I did as I was told: When I read the Neapolitan novels three years ago, I fell in, hard, in a way that brought back prelapsarian childhood reading experiences of total absorption. I just looked up a short essay I wrote about the books while in the midst of them, and discovered that I had feverishly compared them not only to In Search of Lost Time and The Golden Notebook but also to, well, The Babysitters Club. I did it; I mistook Ferrante’s “I” for my own; and now I am watching a fleet of cockroaches, or rats, swarm Lenù’s apartment with a sense of building dread. The shame of having been caught out is part of it: how quickly I let myself forget the insistence of the rione, and how much further its details have receded, in my memory of the books, over the past three years.

But beneath the shame is horror. I cannot assimilate what the scene is showing me, cannot get further into this world; but I have no distance from it either, because the books themselves have already crawled inside.

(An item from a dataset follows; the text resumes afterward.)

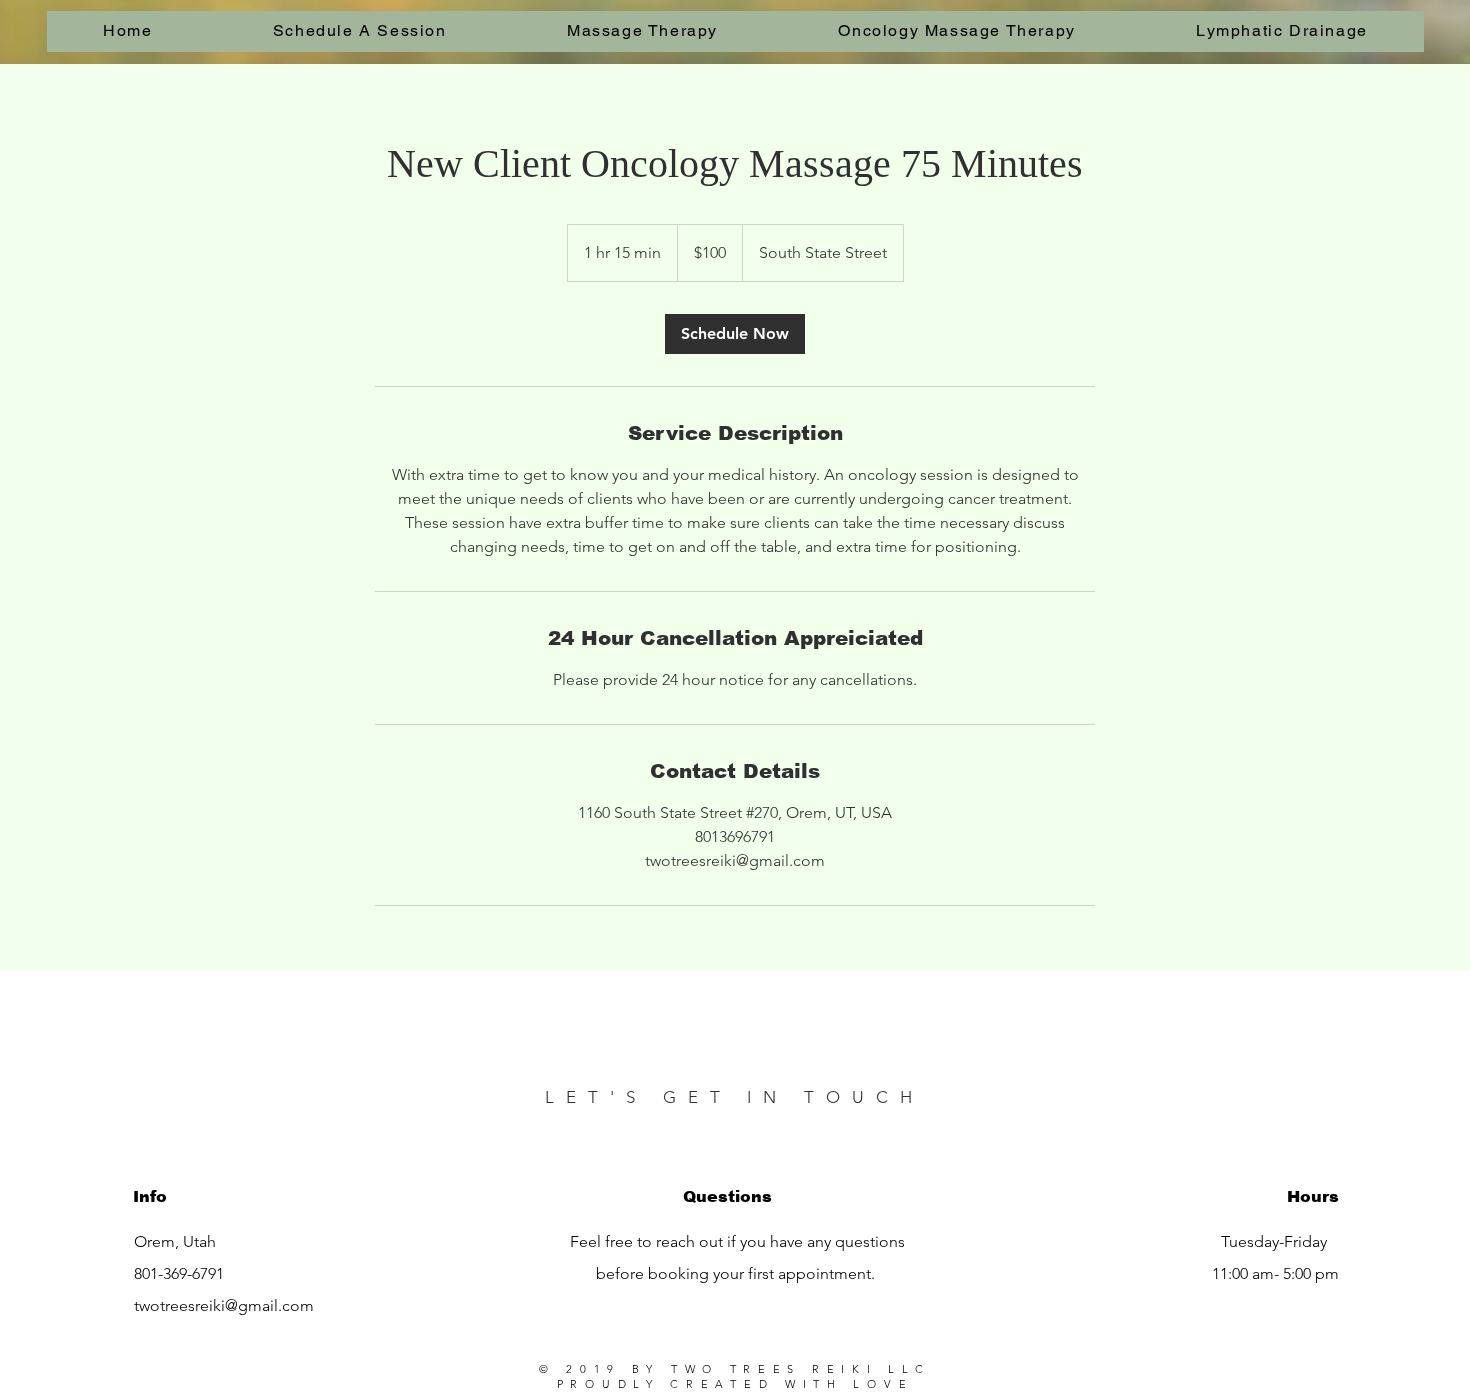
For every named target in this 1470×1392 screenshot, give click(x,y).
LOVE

I imagine Ferrante rolling her eyes at this chiasmus of identification and alienation. Do I not understand, she demands, that the vermin have come to Lenù in a dream?

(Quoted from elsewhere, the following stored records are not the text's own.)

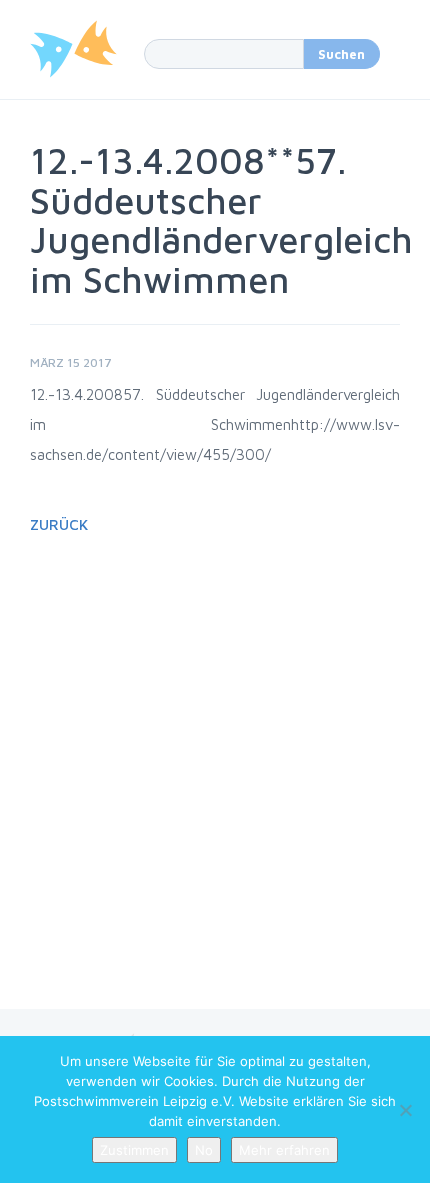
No (204, 1150)
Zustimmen (134, 1150)
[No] (405, 1110)
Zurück (59, 524)
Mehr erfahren (284, 1150)
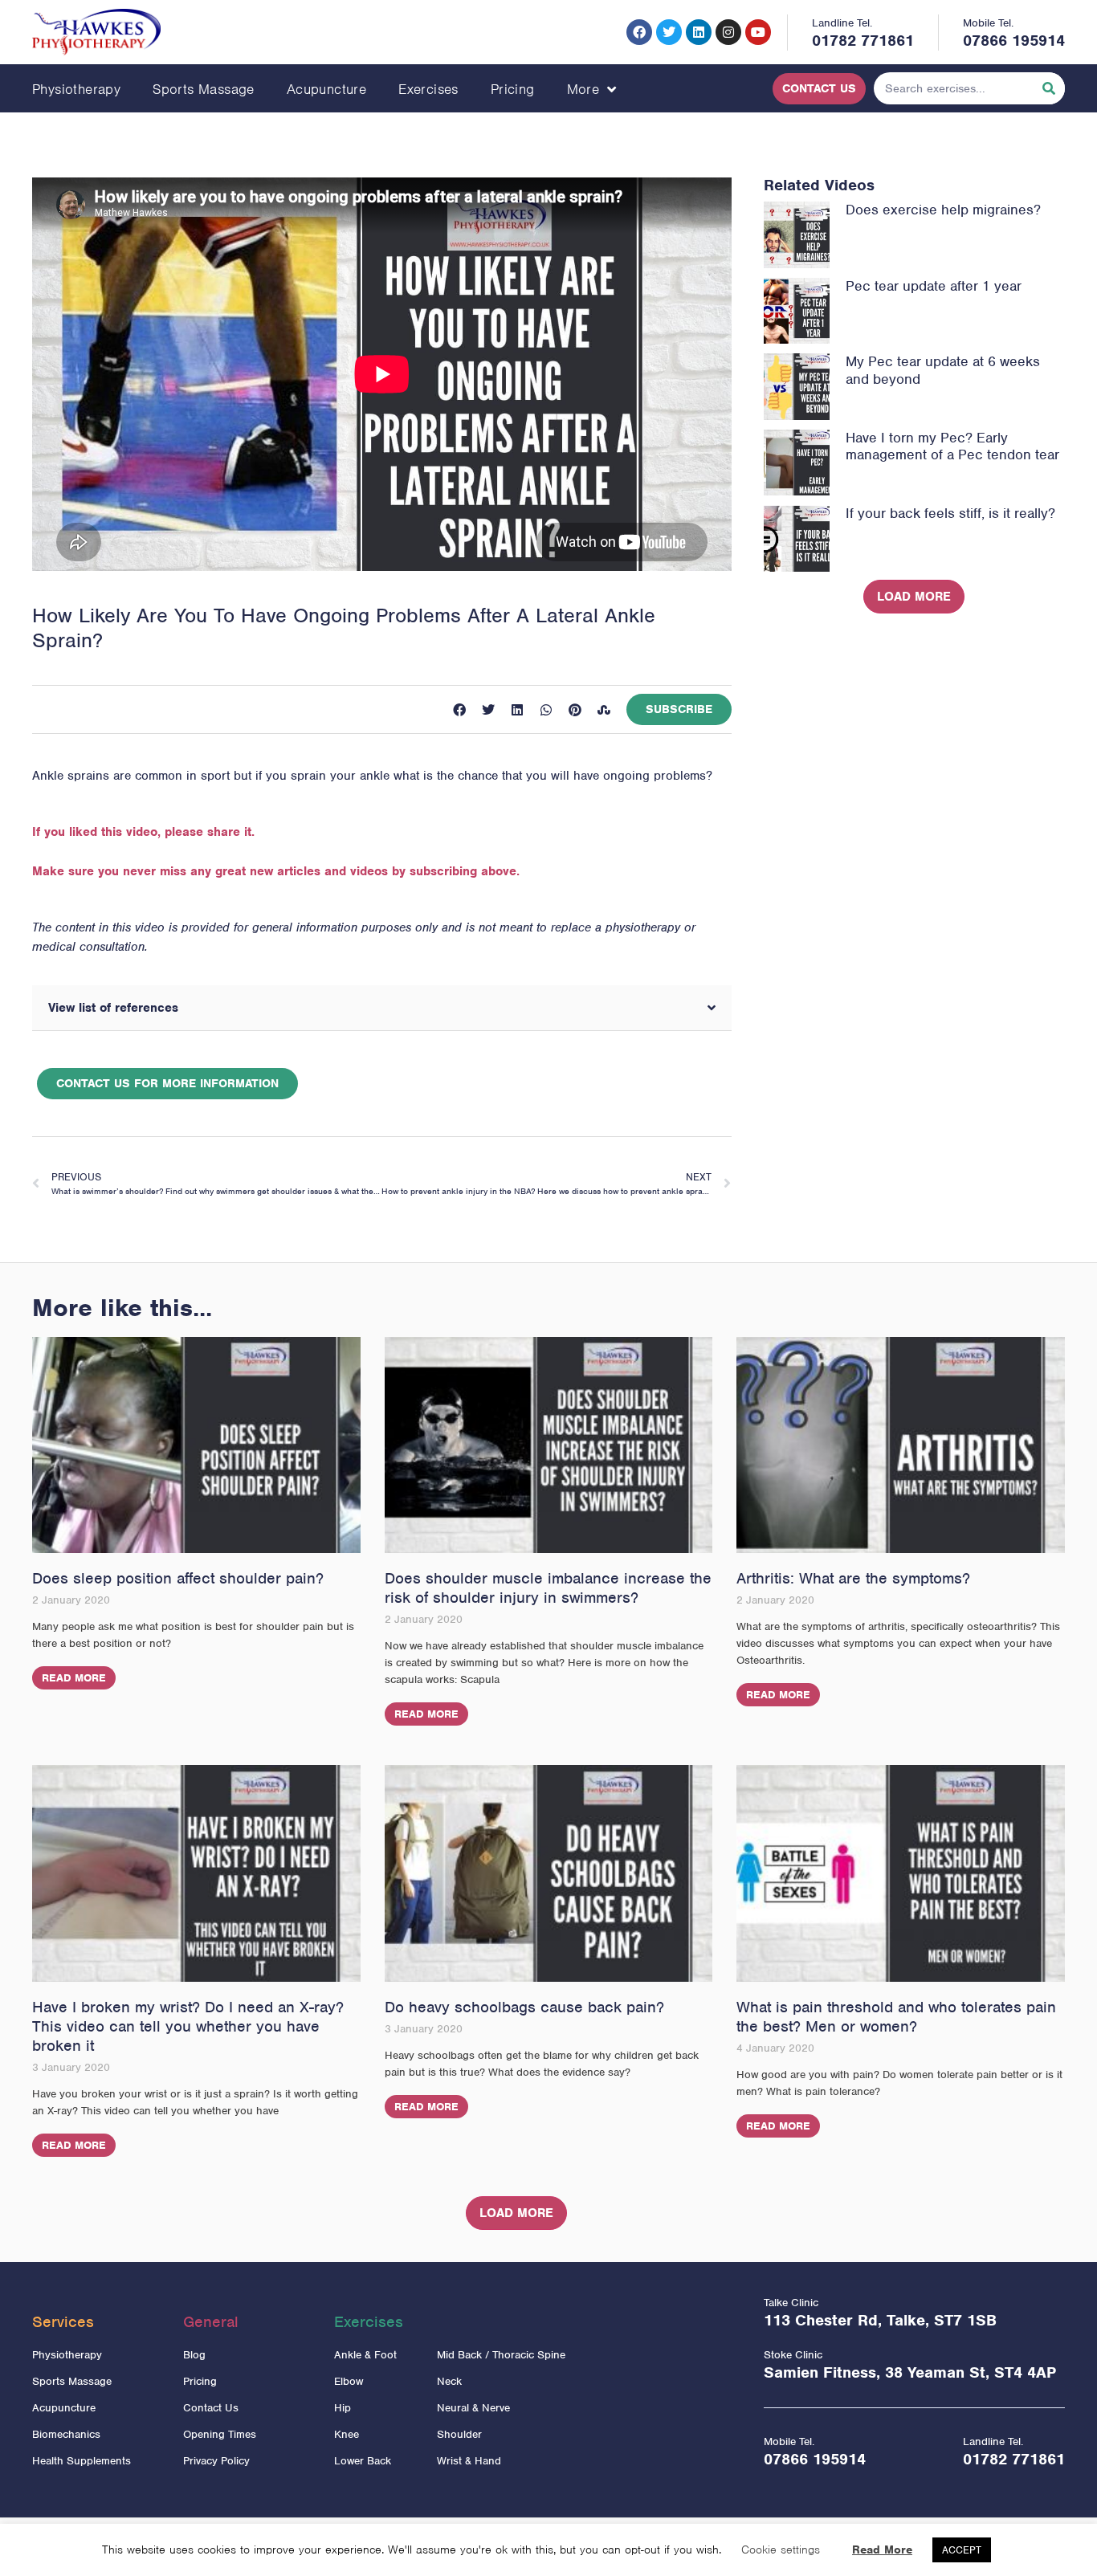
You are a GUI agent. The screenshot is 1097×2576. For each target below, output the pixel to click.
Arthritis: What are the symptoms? (853, 1578)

Costanzo’s adaptation has received mixed reviews; it has been praised for its beauty and its striking performances, but also accused of being plodding and overly literal, which it probably is. I miss Elena’s formidably ambivalent voice, which isn’t always captured in the bits of narration the television series has converted into voiceover. But the show has also taken my breath away in its rematerialization of Lenù and Lila’s world. In an early episode, the friends leave the neighborhood for the first time, ditching school in an attempt to finally see the sea just a couple of miles off. The palude, the scrubby marshland just beyond the train tracks that separates them from their destination, is as grey as the sky, but for the girls, clutching each other in wonder as they make their way through a suddenly appearing flock of sheep, it is the first glimpse of a horizon. They never arrive at the sea: it gets late, and Lila insists they turn back. Rain pours down; trucks pass and splatter them with mud on their return to the neighborhood. Lenù’s mother will beat her that night for her truancy.

We are six episodes into the season now, with one left to go. The girls are teenagers on paths skewing wildly apart. Part of Ferrante’s genius lies in her grasp of the freakish arbitrariness of adolescence, when social worlds grow to fill the size of their containers, with no particular rhyme or reason. The show seems to understand this too, and many of its best scenes involve misshapen groups. Lenù agrees to go steady with a boring boy to get ahead of Lila, then virtually forgets about him. Girls squeeze into the back of a car unsure of how large or how many they are. At one hyperreal house party, teens with bad skin and funny noses and sharp suits dance to “Good Golly Miss Molly” on the gramophone, until the scions of a fascist camorra family kick out the son of the communist bricklayer who has been accused of murdering their father. At another party, a rooftop fireworks battle on New Year’s Eve lights up the sky like a Delacroix. This time, the show’s imagery seems to be sweeping us into the rione, instead of sending us home. But then the fireworks battle becomes a gun battle, and Elena tells us, in a voiceover, that that was the terrible night Lila’s margins began to dissolve.